* _练习_:
1. 根据关于夏夫兹伯里的节选,判断下列说法是否与之相符:(a)夏夫兹伯里生于1671年;(b)夏夫兹伯里的美学思想属于经验主义;(c)在夏夫兹伯里看来,趣味的任务在于发现真正的德性和美。每项回答“是”或“否”,并原样引用节选中起决定作用的文字。
2. 按照关于夏夫兹伯里的节选,夏夫兹伯里对休谟的影响中比较显而易见的是哪一点?

* _节选_:
--------------------
情感与趣味:休谟经验主义美学思想研究
上QQ阅读APP看书,第一时间看更新

第二节 夏夫兹伯里

夏夫兹伯里(Anthony Ashley Cooper Shaftesbury III,1671—1713)是启蒙运动时期英国一位影响深远的哲学家,他的美学思想在经验主义和新古典主义之外另辟蹊径,在17、18世纪的哲学思潮中独树一帜。夏夫兹伯里对休谟的影响比较显而易见的是他的“美善合一”理论,但实际上更值得我们注意的是夏夫兹伯里身上的新柏拉图主义思想倾向,他因此能够将“美”理解为一种高于现实的形式,而趣味的任务就在于发现真正的德性和美。这样,趣味开始脱离简单的感官感觉,而逐渐成为人所具有的一种重要判断。同时夏夫兹伯里对“自我”(self)观念的阐发,对情感(passion)作用的强调,及其对于艺术批评的重视,开一时风气之先,在美学史上有着相当重要的地位,值得我们重视。
--------------------
* _若干记录_:
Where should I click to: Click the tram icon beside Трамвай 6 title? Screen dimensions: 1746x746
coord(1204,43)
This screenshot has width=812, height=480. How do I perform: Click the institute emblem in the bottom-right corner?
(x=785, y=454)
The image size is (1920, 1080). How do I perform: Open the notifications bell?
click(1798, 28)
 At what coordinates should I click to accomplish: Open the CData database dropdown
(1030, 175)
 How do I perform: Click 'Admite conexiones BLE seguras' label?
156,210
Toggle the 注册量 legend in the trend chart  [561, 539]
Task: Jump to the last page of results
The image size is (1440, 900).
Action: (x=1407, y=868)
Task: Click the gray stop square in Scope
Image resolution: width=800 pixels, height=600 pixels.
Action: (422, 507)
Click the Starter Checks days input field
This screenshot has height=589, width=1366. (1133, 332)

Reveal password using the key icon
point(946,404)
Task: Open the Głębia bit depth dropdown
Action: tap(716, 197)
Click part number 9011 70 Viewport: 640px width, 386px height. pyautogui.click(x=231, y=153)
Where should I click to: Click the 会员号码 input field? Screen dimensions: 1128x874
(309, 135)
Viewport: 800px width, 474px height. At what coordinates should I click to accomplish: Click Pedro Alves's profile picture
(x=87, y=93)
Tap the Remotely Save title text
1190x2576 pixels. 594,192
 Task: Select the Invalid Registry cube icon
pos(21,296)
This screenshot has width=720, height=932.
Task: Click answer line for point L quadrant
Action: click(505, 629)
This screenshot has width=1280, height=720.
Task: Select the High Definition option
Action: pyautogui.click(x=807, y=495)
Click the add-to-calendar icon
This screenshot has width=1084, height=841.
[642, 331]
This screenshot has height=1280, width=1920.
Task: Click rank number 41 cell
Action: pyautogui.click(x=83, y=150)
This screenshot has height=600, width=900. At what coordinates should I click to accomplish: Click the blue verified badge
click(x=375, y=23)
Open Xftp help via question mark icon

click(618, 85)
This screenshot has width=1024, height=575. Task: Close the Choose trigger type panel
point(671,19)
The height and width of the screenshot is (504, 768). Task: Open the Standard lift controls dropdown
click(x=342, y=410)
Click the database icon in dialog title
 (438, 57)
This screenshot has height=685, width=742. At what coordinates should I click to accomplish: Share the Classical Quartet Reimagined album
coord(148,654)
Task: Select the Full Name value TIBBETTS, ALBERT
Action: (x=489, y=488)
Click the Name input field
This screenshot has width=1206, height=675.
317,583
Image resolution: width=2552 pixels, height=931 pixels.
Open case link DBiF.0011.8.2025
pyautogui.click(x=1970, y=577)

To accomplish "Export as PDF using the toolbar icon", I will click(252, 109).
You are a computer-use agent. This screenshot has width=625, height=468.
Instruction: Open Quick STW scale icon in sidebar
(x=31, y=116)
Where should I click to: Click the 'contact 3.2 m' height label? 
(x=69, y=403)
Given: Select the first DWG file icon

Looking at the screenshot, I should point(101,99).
--------------------
* _答案_:
1.
(a)是:“1671—1713”
(b)否:“在经验主义和新古典主义之外另辟蹊径”
(c)是:“趣味的任务就在于发现真正的德性和美”

2. 他的“美善合一”理论。